_Directive A:_ Please write out every line of the listing that comes after the text again, requests included, adding 47 to each coordinate in its answers, and leave the pictures out.

==== Page extract

When something happens to you, in my opinion, it is so utterly personal that you don’t equate it with any of the adjectives you’ve heard the gurus saying. Enlightenment. Satori. Realization.

There is no equals sign because [in] my head’s dictionary these words were defined by a guy who had not experienced what I’d recently gone through. My "head" still accepts without question these definitions (fingers pointing at the moon) as valid. I’d experienced moon-ness, but never and could never make the connection because, quite literally, the experience itself and the words are universes apart. They [don’t] touch. My old definitions were things a clueless guy "understood." How could [those definitions] “equate” to an actual experience of anything? [From] orange tasting to annihilation.

I don’t know what you don’t know. But I recognize something is different with you. What helped me the most was [accidentally] reading [Be As You Are] by Ramana Maharshi and Rose’s Albigen Papers. Previously, I had been pretty bored by both of these works. They did not ring a lot of bells for me, although I tried. But! Suddenly I saw that I knew what they were saying; that was a big surprise.

Do you feel different inside? Do you recognize stuff that you couldn’t or didn’t before?

All I want is you talking about what you see now. Basically address these questions: What do you think about the project you are engaged in? Has your assessment of that work changed? I'm talking about the 'subject at hand.' What does the search for (fill in the blank with your ultimate objective) mean to you now? What did it mean before? What do you think your future will bring? What are your prospects? What 'work' will you be doing now? What efforts have you made before, and what did you get from them? Just an overview, please, of your life as a seeker, as seen from where you stand right now. Philosophy

I long to be transformed and see the truth of what's going on. I long to be done with it; to be finished with the searching and the not-knowing and all the back-and-forth; optimism-pessimism, hope-hopeless, apparent-clarity/delusion, lost... I have also longed for a sense of ease, peace, knowing, and being able to help others, especially my sons. These seem less important now, or less likely to happen under any circumstances.

I think my future will bring a shortening of the cycles I described above, plus more and more distress at the diminishing triggers of excitement, optimism and renewed hope. Although I could not have imagined it a couple of years ago, the possibility of giving up is starting to seem within the realm of the remotely possible. At the time, oddly, I think my prospects are decent. (What I'm doing now is described above.)

I am honored; thank you for your honesty.

As a parent, I can answer all of these questions in the context of parenthood. They can be answered [from within] any context: seeker, mountain climber, book writer, etc.

Please write something and send it! It should really only take you an hour or so. I mean, you'll be talking about where you are right now, seeing what you see; how much easier can it be? No research required.

I have basically asked people who I think have something to offer to write something. What to offer? Their perspective. Talk about what you see from where you are.

I think your other piece was good. When I asked you for it, I didn't intend to include it in a Forum because I wasn't editing the Forum at that point. I just wanted to share your perspective with the M&M Philosophy crowd.

Thanks. If you think something of what I wrote above can be put in a usable form, let me know how and I'll give it a try.

As I started to send this I realized I had not mentioned meeting with our local group every other week, and corresponding with various other seekers in the group or otherwise, like from previous retreats. I've also been on the phone a lot with a member of our local group who has been in a fairly deep depression.

========

_Directive B:_ Transcribe the stretch of the passage on spiritual seeking above from "I am honored;" through "book writer, etc.".

==== Data to process

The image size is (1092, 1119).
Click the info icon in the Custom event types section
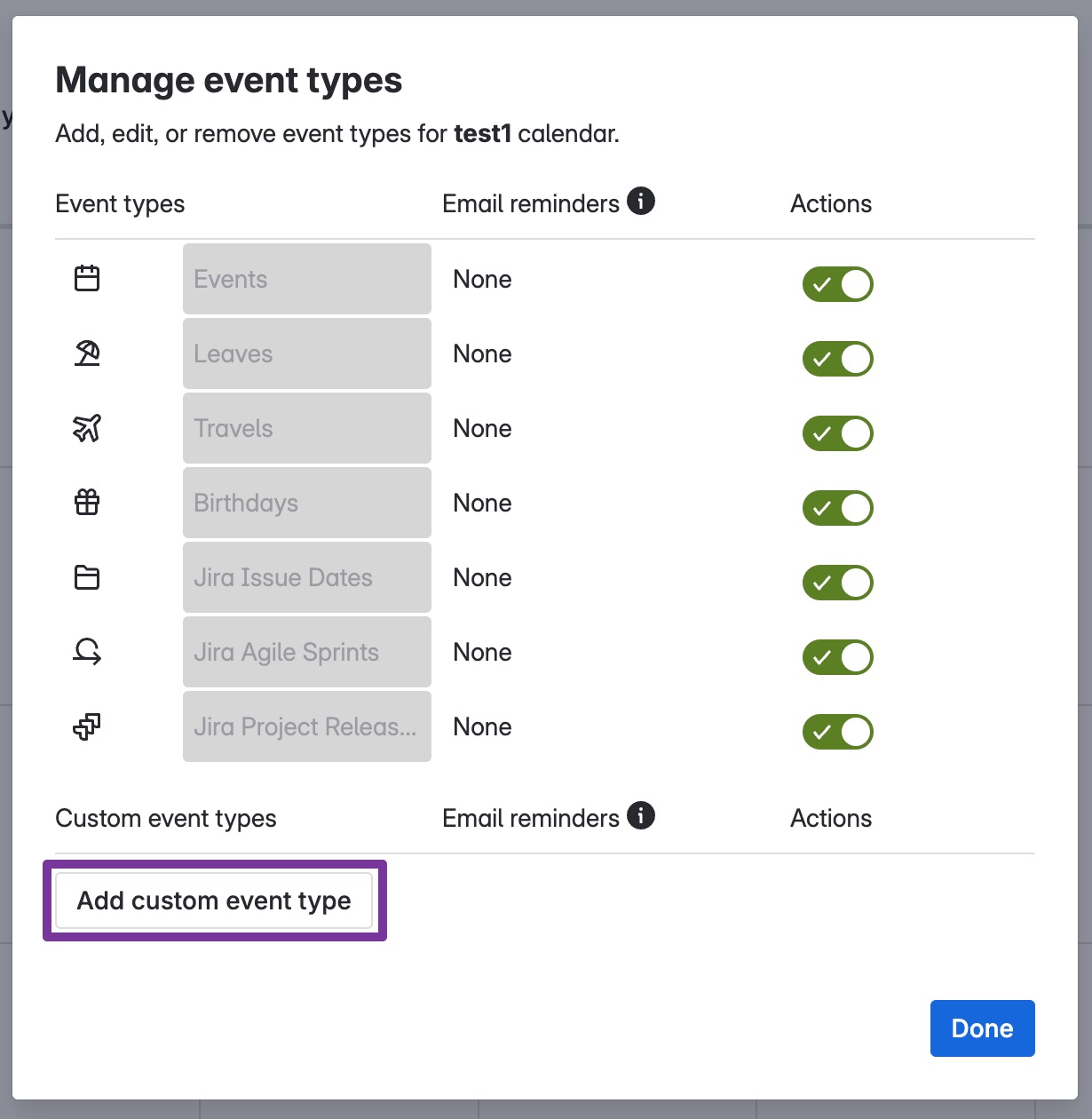[x=641, y=815]
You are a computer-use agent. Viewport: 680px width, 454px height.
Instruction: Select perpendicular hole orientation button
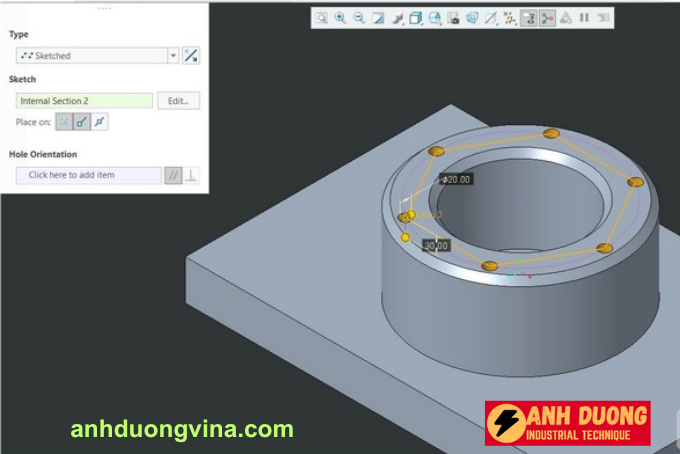(x=191, y=175)
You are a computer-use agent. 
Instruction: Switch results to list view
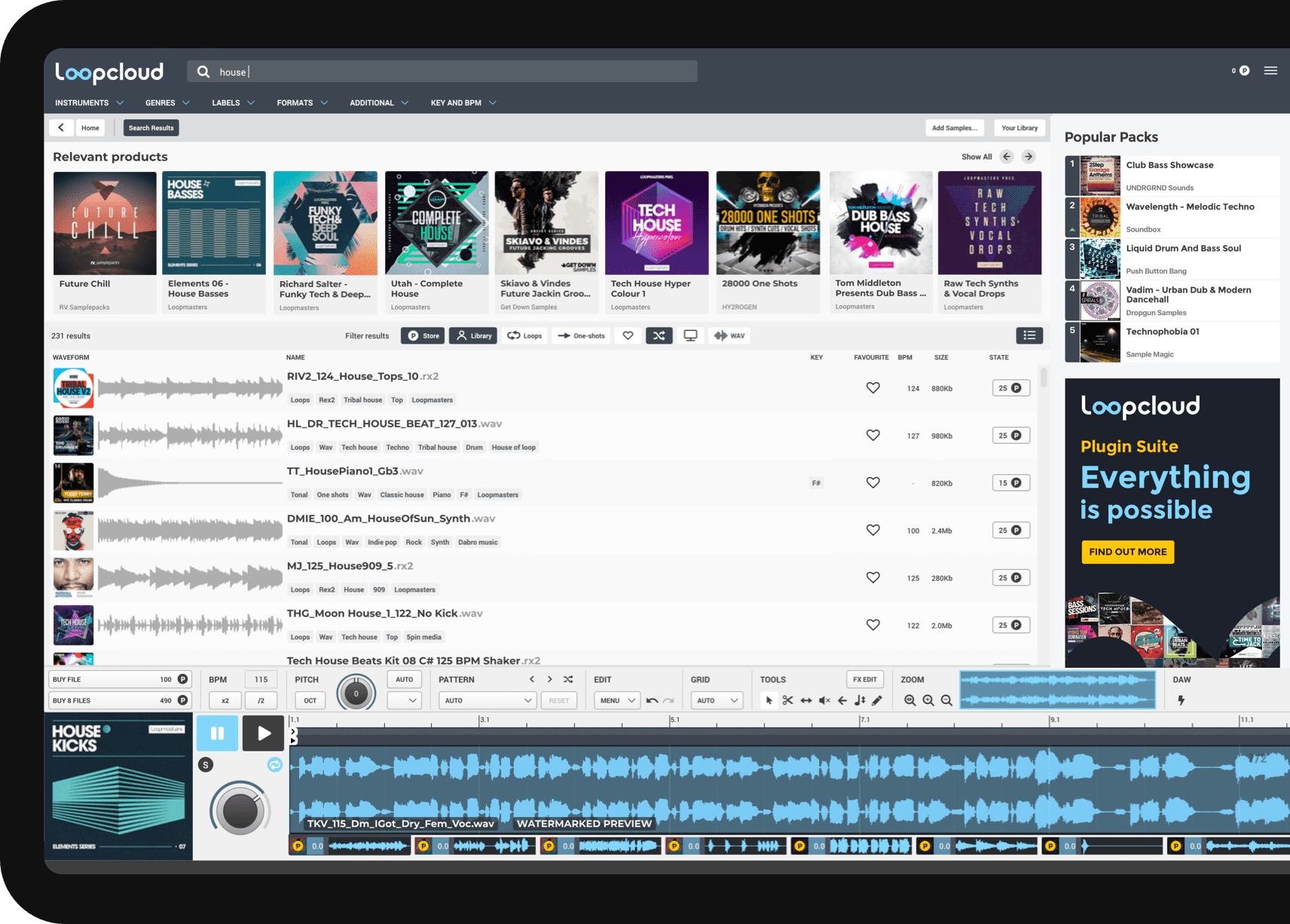click(1029, 335)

========

_Task response A:_
The image size is (1092, 1119).
Click the info icon in the Custom event types section
[x=688, y=862]
You are a computer-use agent. Viewport: 680px width, 454px height.
Instruction: Select perpendicular hole orientation button
(x=238, y=222)
You are a computer-use agent. 
Instruction: Switch results to list view
click(1076, 382)

_Task response B:_
I am honored; thank you for your honesty.

As a parent, I can answer all of these questions in the context of parenthood. They can be answered [from within] any context: seeker, mountain climber, book writer, etc.